▶ **PROBLEM TO WORK ON**:
Write out exactly the lines from the one that contains "This screenshot has width=959, height=696." down to the last line of the material below, keeping both ends and omitting pictures.

▶ **RECORDS SUPPLIED**:
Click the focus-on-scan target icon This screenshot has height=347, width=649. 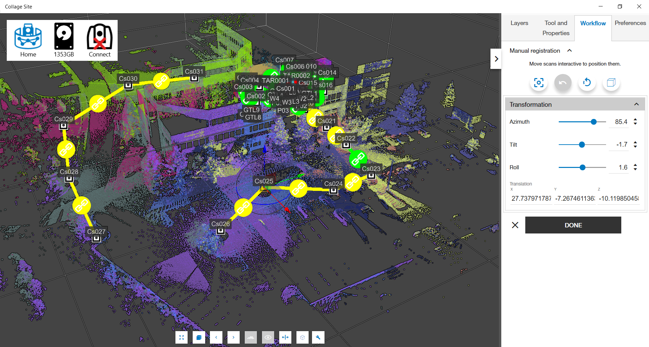click(538, 82)
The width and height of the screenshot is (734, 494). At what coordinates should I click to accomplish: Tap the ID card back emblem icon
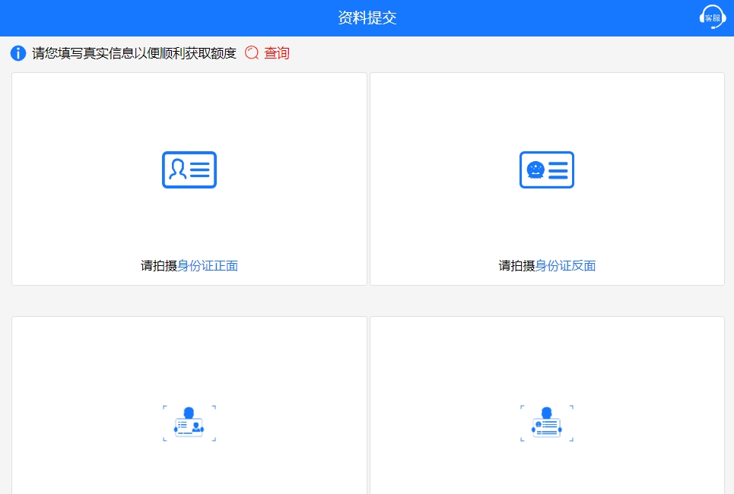point(547,169)
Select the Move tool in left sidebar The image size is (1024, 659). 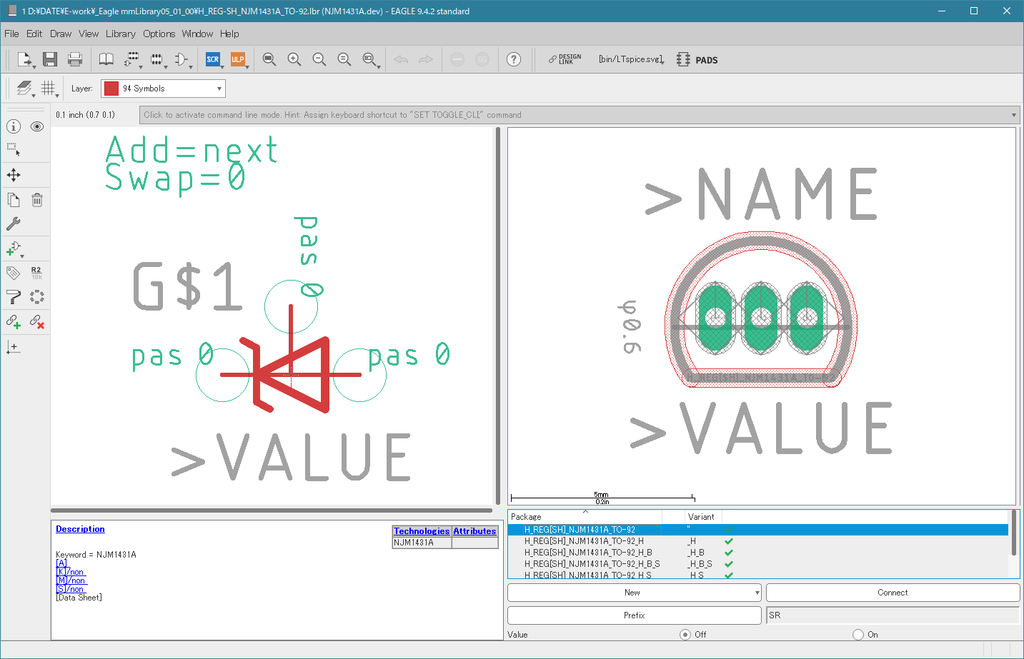pyautogui.click(x=14, y=175)
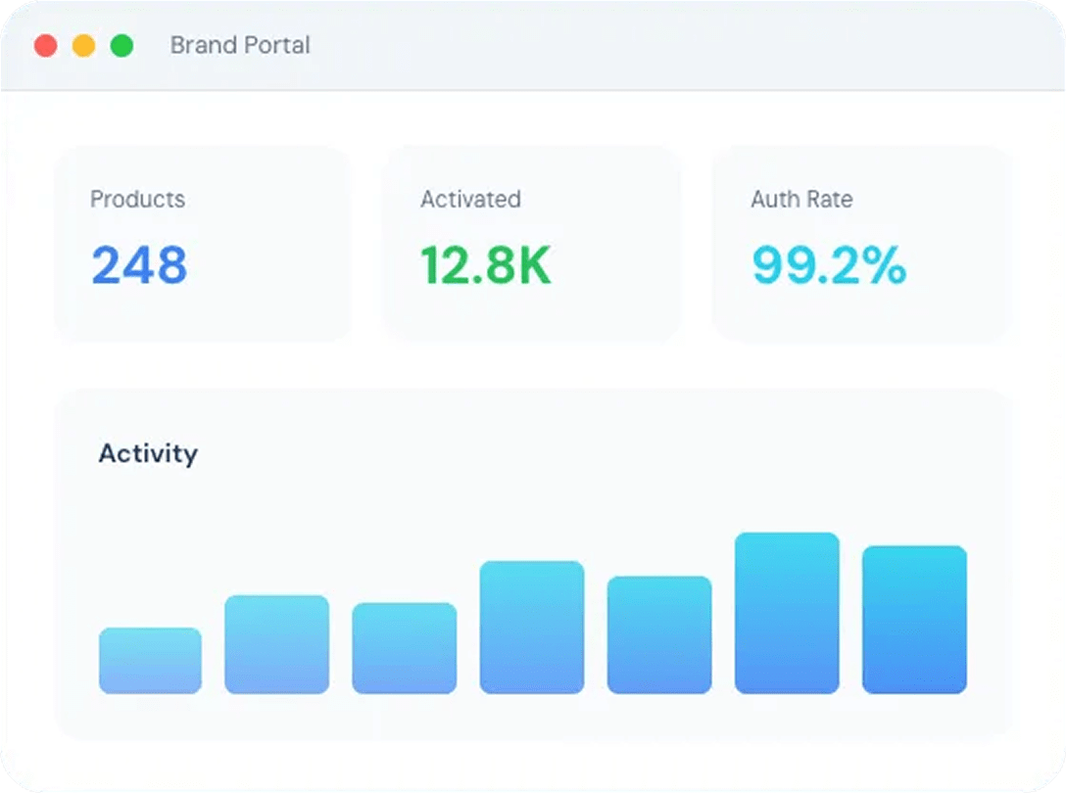
Task: Click the green 12.8K activated value
Action: point(485,265)
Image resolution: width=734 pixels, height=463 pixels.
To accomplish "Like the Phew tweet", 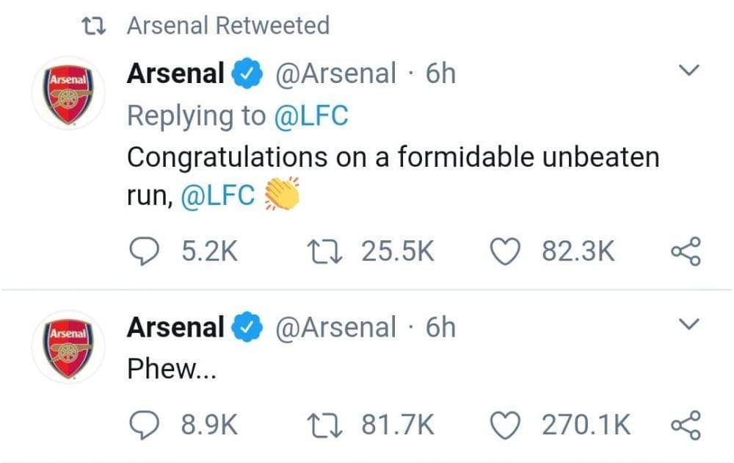I will coord(506,423).
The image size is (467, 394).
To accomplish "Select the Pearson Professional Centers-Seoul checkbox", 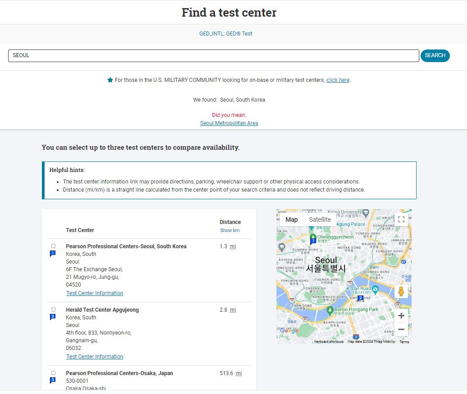I will tap(54, 246).
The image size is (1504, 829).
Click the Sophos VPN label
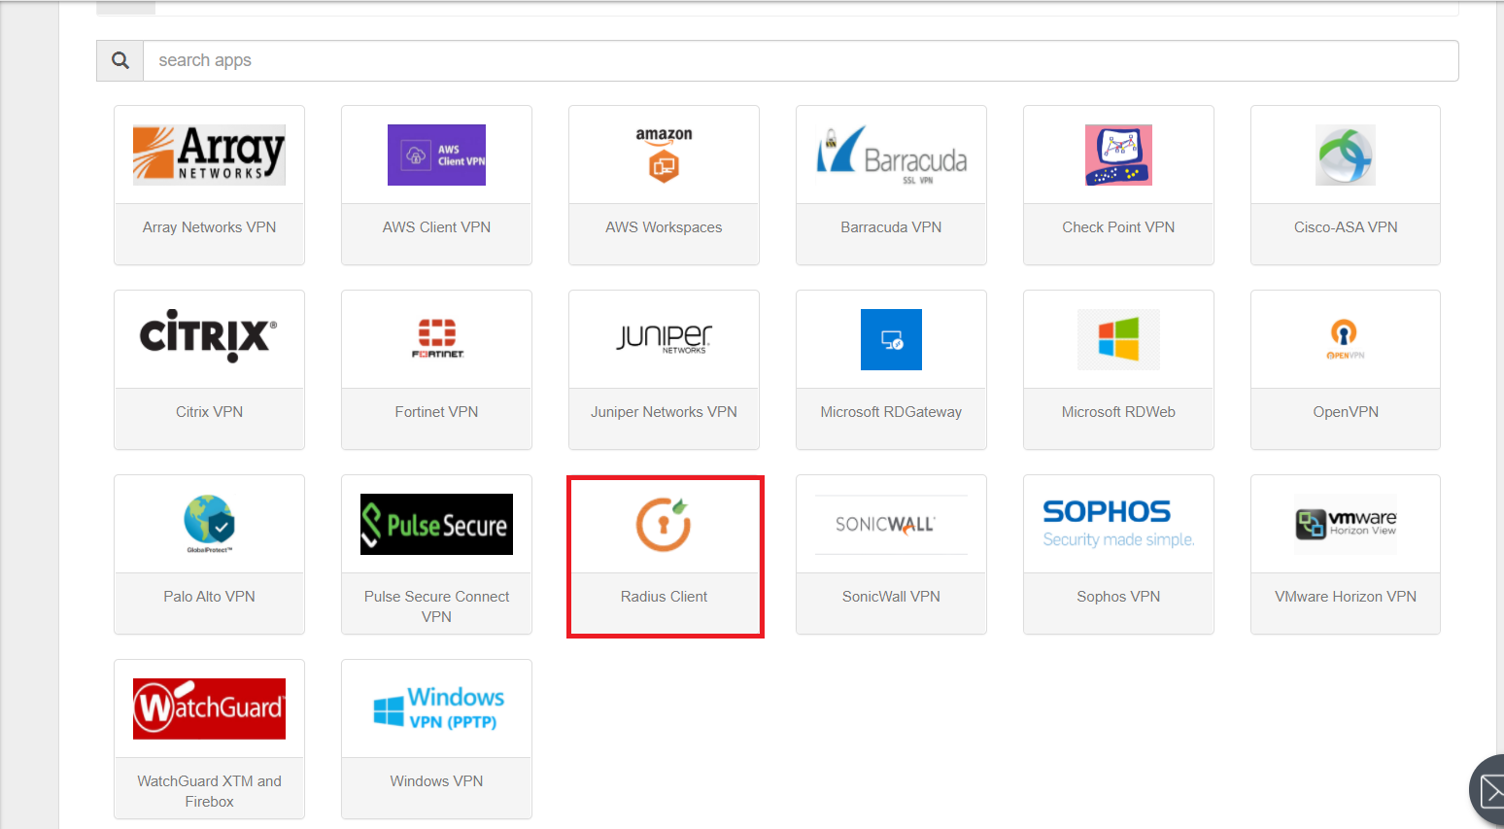[1118, 596]
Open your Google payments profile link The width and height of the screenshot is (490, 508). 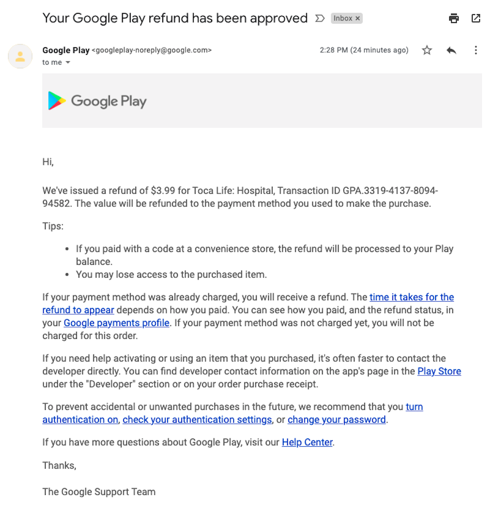pos(116,323)
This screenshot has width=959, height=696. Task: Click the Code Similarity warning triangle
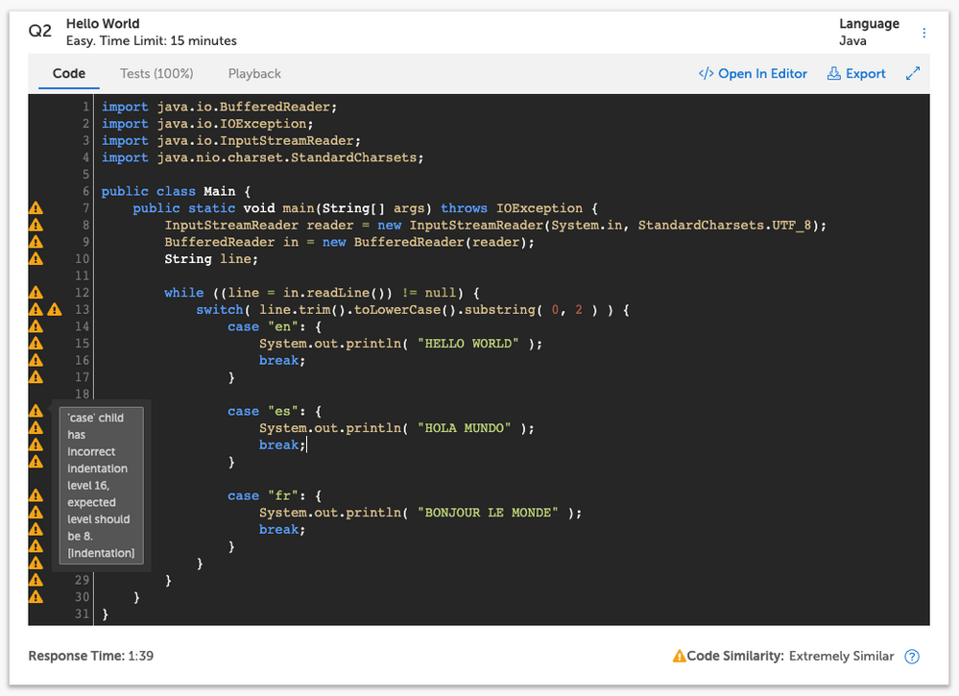point(680,657)
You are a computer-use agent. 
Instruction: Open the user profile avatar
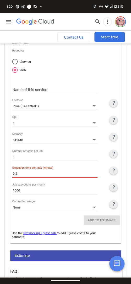tap(121, 22)
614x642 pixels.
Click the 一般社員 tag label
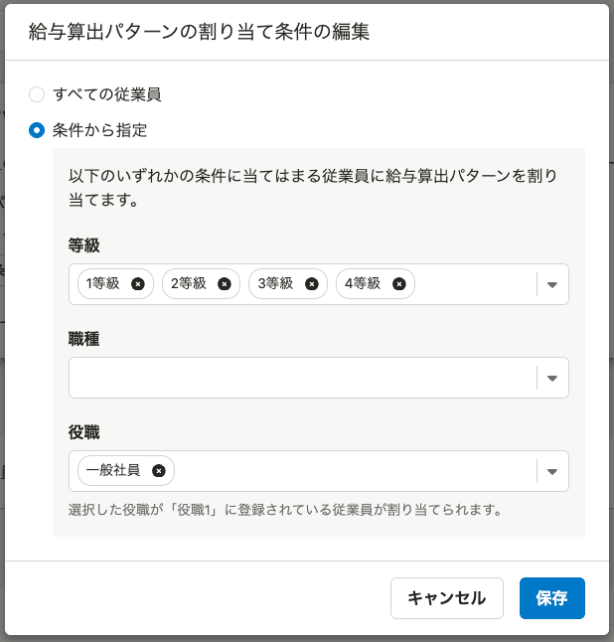click(113, 471)
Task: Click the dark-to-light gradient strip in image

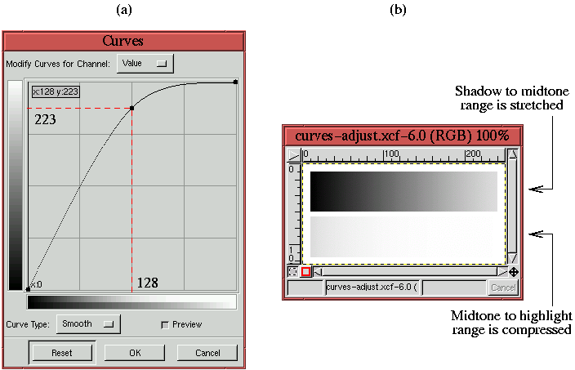Action: pyautogui.click(x=403, y=191)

▶ **RESPONSE**:
This screenshot has width=959, height=696. Task: Click the Code Similarity warning triangle
point(680,657)
You are a computer-use agent. 
Instruction: Open the user profile avatar
tap(121, 22)
614x642 pixels.
Click the 一般社員 tag label
click(113, 471)
Task: Click the dark-to-light gradient strip in image

Action: pyautogui.click(x=403, y=191)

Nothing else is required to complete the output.